SUPPLIED RECORDS:
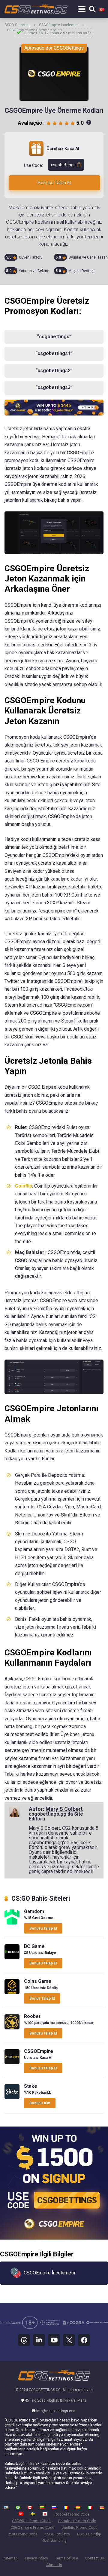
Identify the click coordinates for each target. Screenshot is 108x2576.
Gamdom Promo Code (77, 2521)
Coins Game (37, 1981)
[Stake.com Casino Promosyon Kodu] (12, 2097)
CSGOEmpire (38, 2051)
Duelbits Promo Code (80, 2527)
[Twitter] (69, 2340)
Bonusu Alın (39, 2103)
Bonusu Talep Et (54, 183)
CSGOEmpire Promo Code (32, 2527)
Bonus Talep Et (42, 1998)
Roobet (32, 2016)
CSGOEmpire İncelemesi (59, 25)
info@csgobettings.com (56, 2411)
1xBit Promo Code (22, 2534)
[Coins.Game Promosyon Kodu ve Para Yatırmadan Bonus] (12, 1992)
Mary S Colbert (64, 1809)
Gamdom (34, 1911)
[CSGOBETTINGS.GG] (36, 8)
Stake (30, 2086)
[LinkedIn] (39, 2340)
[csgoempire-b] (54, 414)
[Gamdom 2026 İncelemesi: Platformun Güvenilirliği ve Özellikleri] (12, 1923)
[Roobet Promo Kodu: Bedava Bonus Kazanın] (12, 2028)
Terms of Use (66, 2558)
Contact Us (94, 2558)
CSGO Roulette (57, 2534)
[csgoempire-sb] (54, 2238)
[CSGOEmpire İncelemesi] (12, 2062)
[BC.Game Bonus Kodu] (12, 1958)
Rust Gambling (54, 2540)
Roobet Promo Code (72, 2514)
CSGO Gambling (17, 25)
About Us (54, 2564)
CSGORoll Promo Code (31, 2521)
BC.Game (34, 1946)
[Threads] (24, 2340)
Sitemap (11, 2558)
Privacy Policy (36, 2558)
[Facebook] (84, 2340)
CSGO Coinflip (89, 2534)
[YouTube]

WORK REQUIRED: Once the pictures are removed, return the entries exactly as they stand.

RESPONSE BELOW:
Identify the click coordinates for each target. Screenshot is 108x2576.
Gamdom Promo Code (77, 2521)
Coins Game (37, 1981)
[Stake.com Casino Promosyon Kodu] (12, 2097)
CSGOEmpire (38, 2051)
Duelbits Promo Code (80, 2527)
[Twitter] (69, 2340)
Bonusu Alın (39, 2103)
Bonusu Talep Et (54, 183)
CSGOEmpire Promo Code (32, 2527)
Bonus Talep Et (42, 1998)
Roobet (32, 2016)
CSGOEmpire İncelemesi (59, 25)
info@csgobettings.com (56, 2411)
1xBit Promo Code (22, 2534)
[Coins.Game Promosyon Kodu ve Para Yatırmadan Bonus] (12, 1992)
Mary S Colbert (64, 1809)
Gamdom (34, 1911)
[CSGOBETTINGS.GG] (36, 8)
Stake (30, 2086)
[LinkedIn] (39, 2340)
[csgoempire-b] (54, 414)
[Gamdom 2026 İncelemesi: Platformun Güvenilirliği ve Özellikleri] (12, 1923)
[Roobet Promo Kodu: Bedava Bonus Kazanın] (12, 2028)
Terms of Use (66, 2558)
Contact Us (94, 2558)
CSGO Roulette (57, 2534)
[csgoempire-sb] (54, 2238)
[CSGOEmpire İncelemesi] (12, 2062)
[BC.Game Bonus Kodu] (12, 1958)
Rust Gambling (54, 2540)
Roobet Promo Code (72, 2514)
CSGO Gambling (17, 25)
About Us (54, 2564)
CSGORoll Promo Code (31, 2521)
BC.Game (34, 1946)
[Threads] (24, 2340)
Sitemap (11, 2558)
Privacy Policy (36, 2558)
[Facebook] (84, 2340)
CSGO Coinflip (89, 2534)
[YouTube]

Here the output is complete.